_Instructions to follow_
Copy out every line of the records below word for word, without the pictures.

_Material provided_
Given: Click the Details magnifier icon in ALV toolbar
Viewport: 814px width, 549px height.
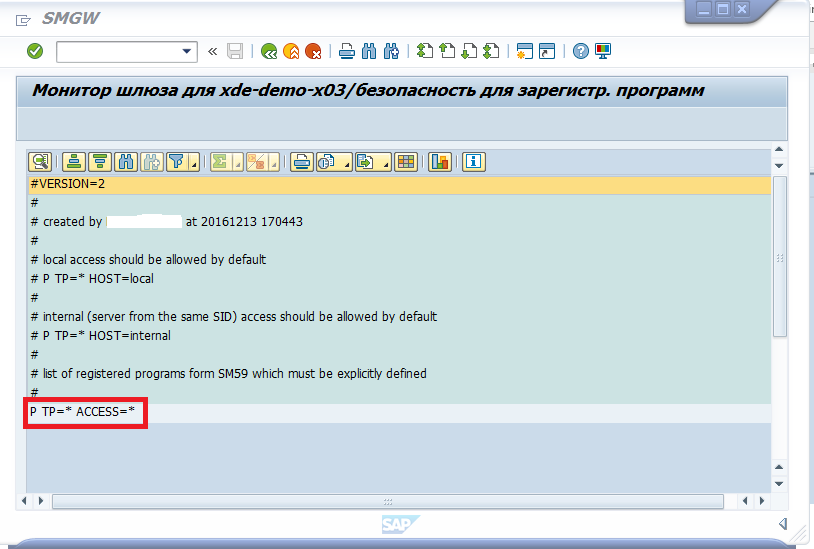Looking at the screenshot, I should tap(41, 162).
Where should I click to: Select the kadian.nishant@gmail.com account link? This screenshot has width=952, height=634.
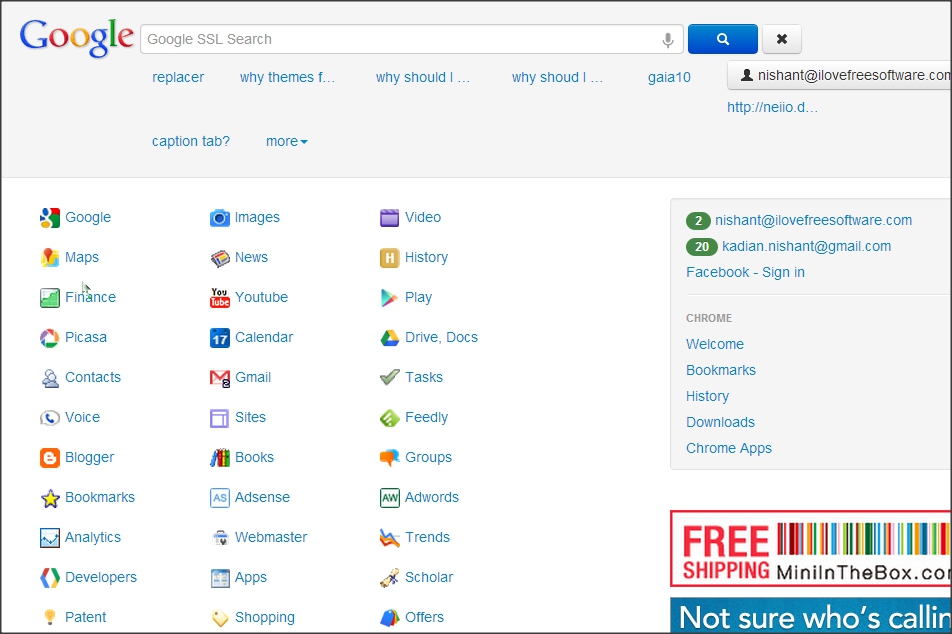[806, 246]
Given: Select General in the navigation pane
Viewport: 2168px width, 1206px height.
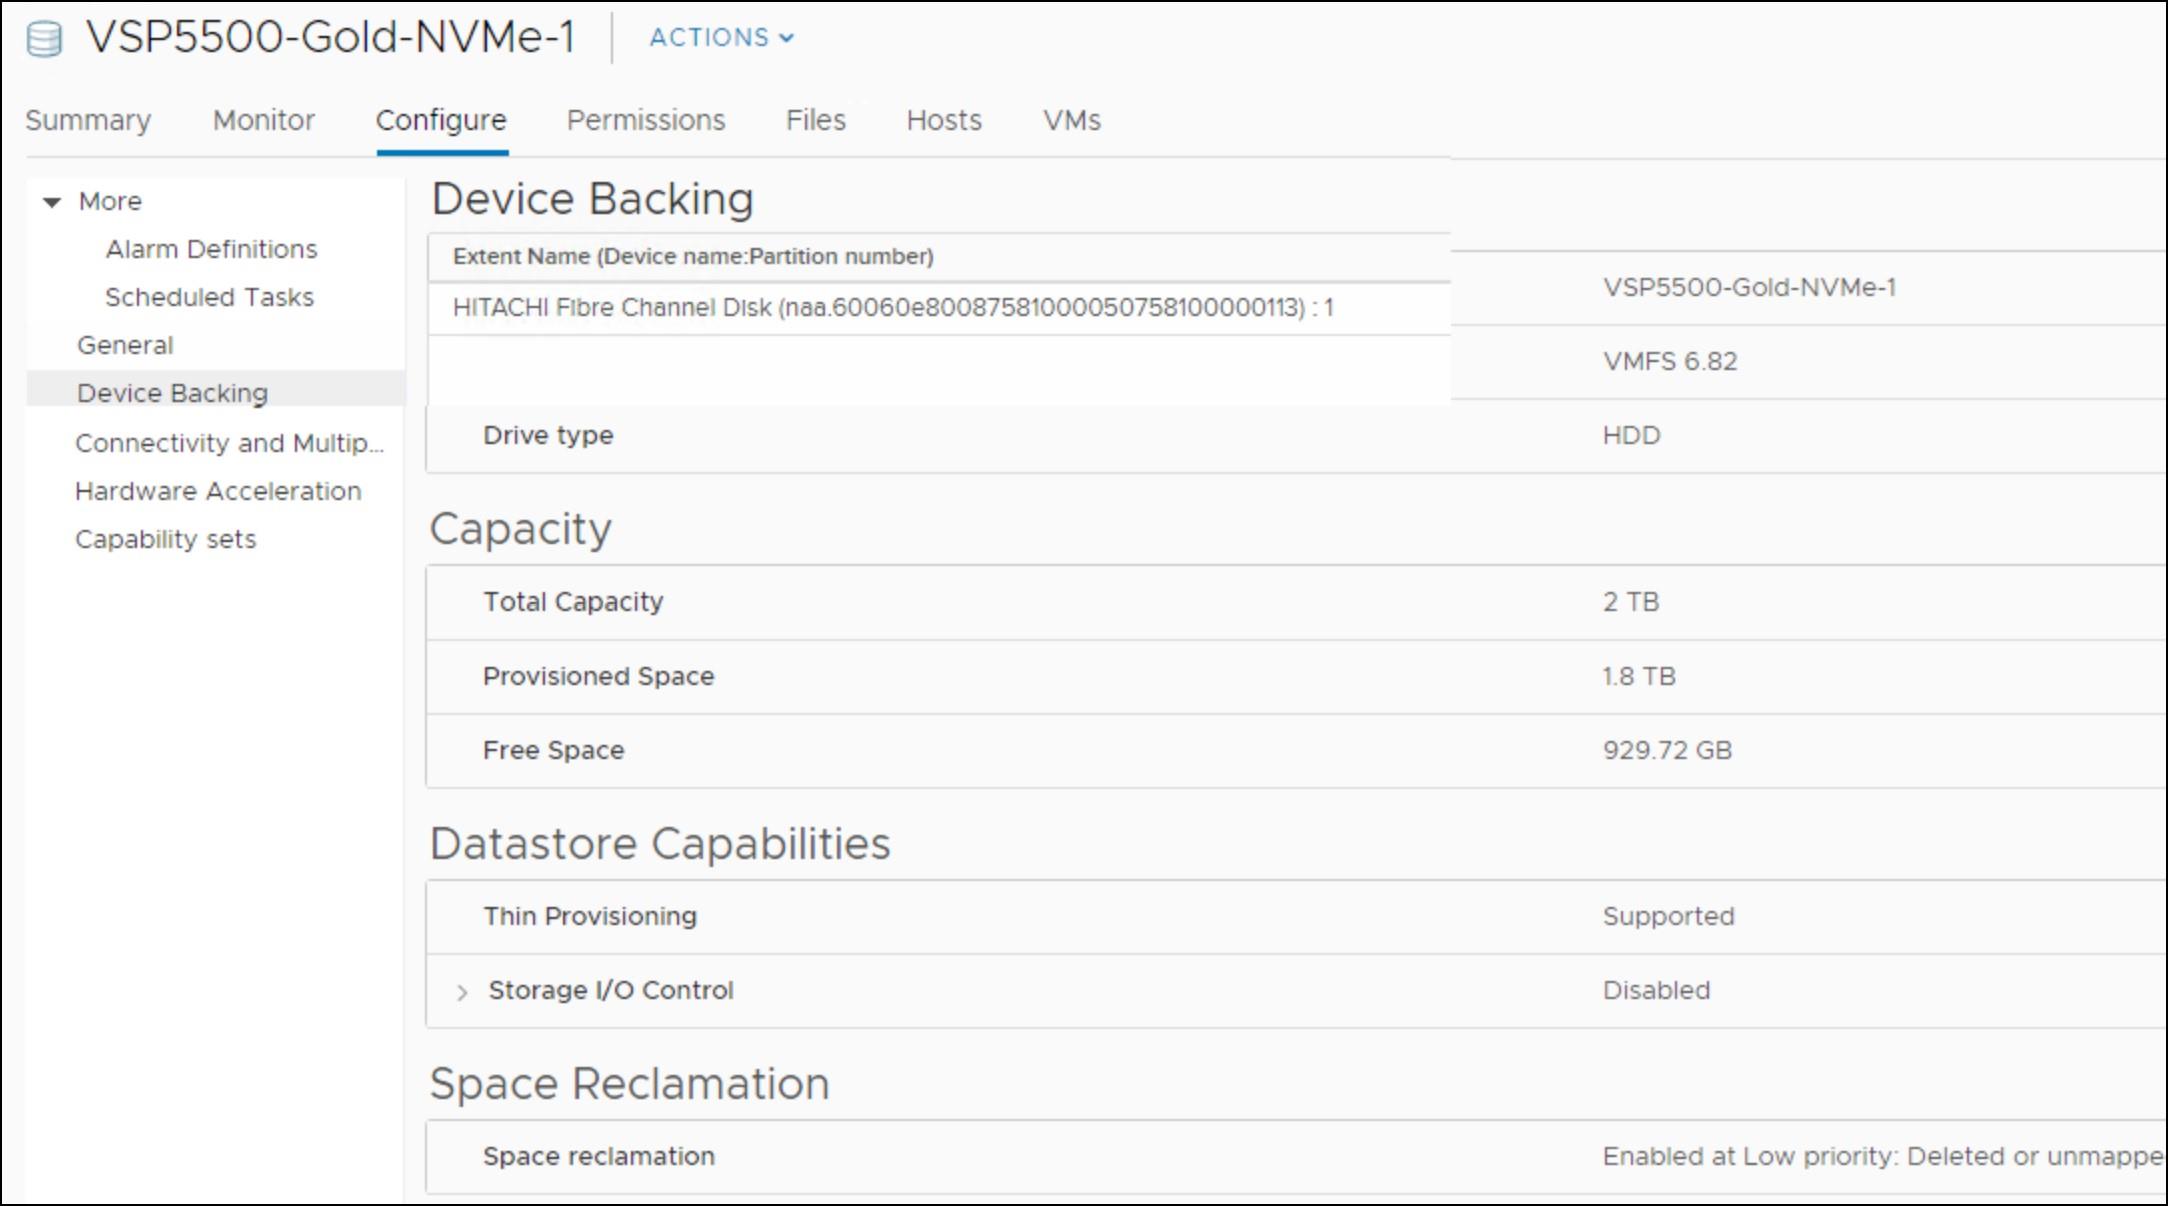Looking at the screenshot, I should point(126,344).
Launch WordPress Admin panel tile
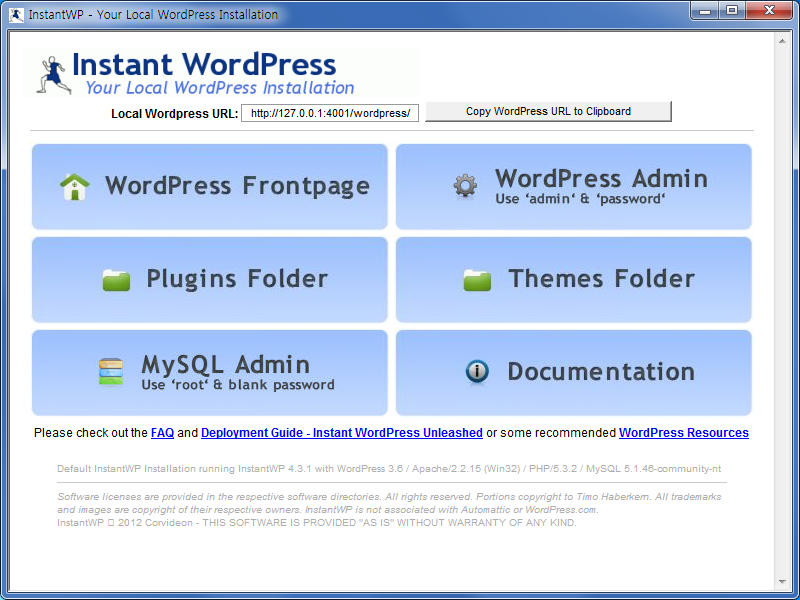The image size is (800, 600). pyautogui.click(x=573, y=187)

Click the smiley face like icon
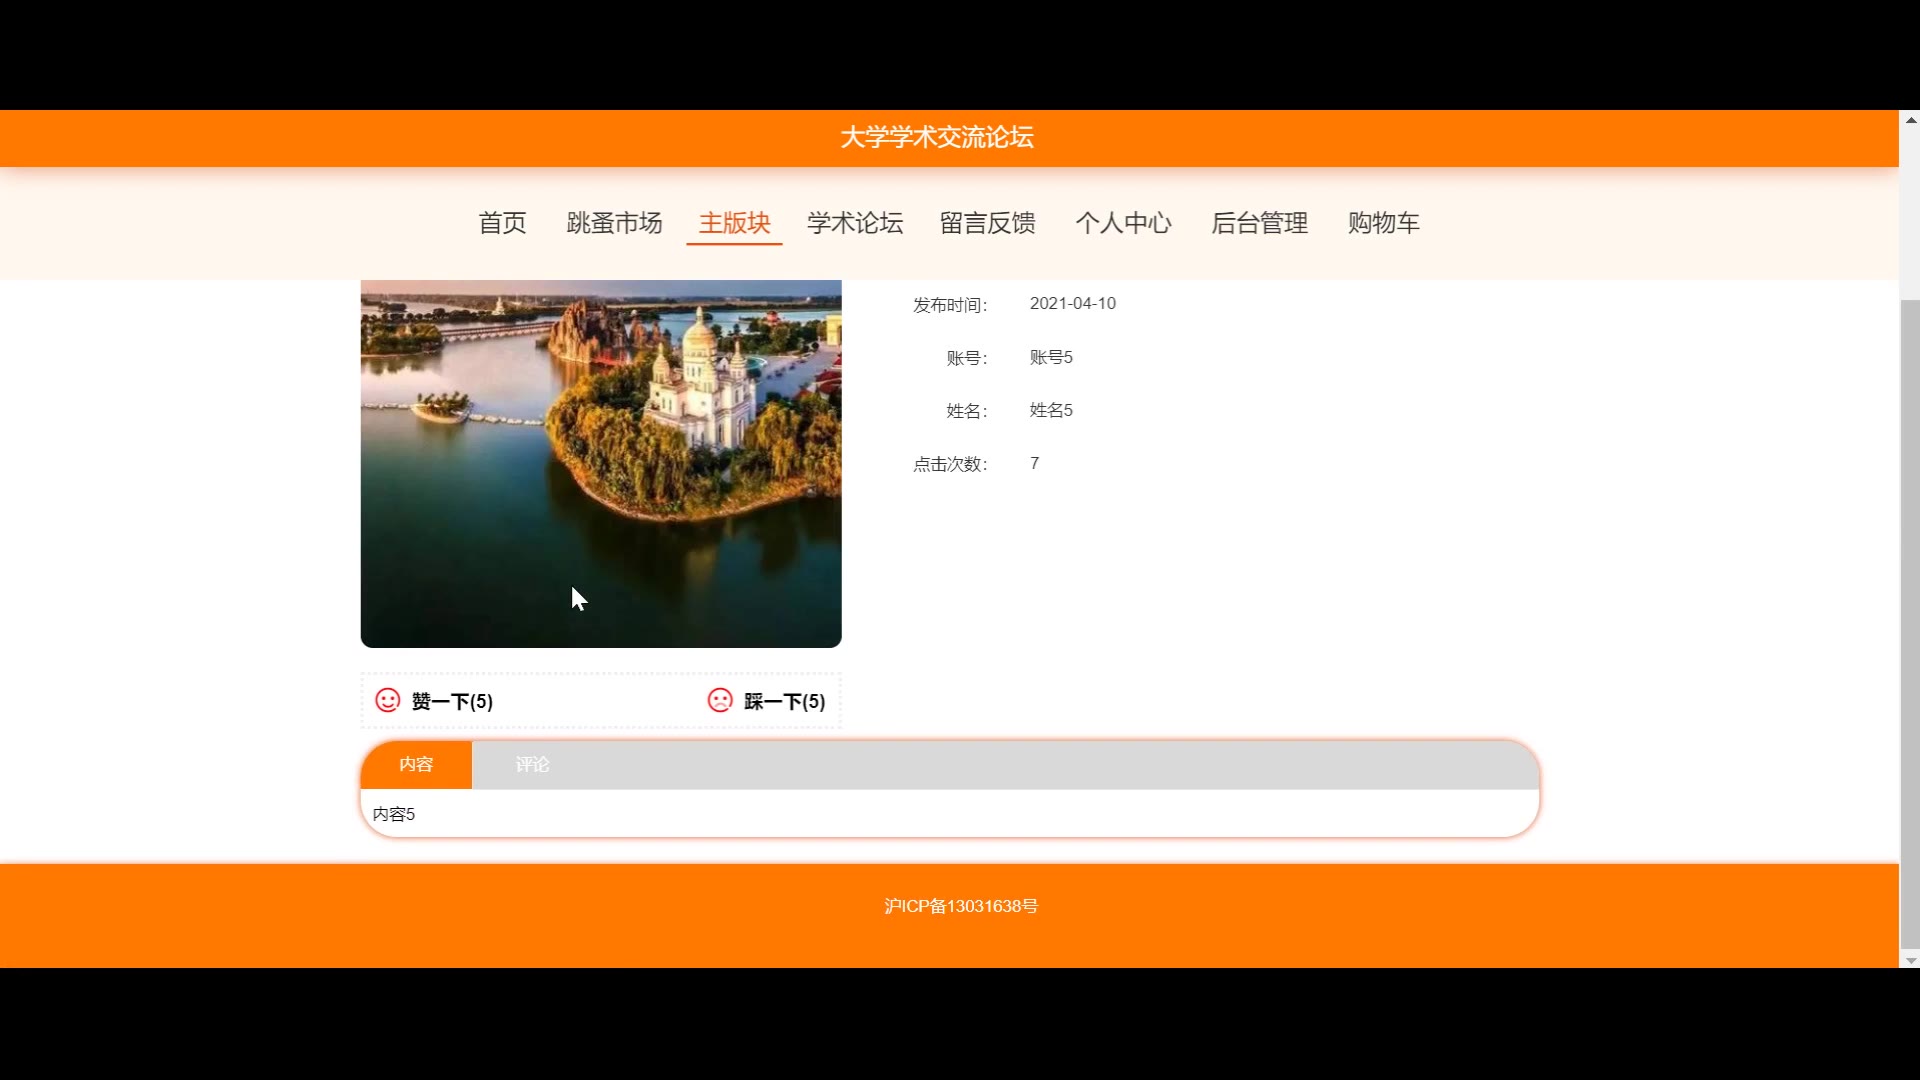click(387, 700)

_Answer to the problem_
Given: Click the Details magnifier icon in ALV toolbar
Viewport: 814px width, 549px height.
Looking at the screenshot, I should tap(41, 162).
Where should I click to: Select the kadian.nishant@gmail.com account link? This screenshot has width=952, height=634.
[806, 246]
Given: Select General in the navigation pane
Viewport: 2168px width, 1206px height.
Looking at the screenshot, I should point(126,344).
Launch WordPress Admin panel tile
The image size is (800, 600). pyautogui.click(x=573, y=187)

Click the smiley face like icon
click(387, 700)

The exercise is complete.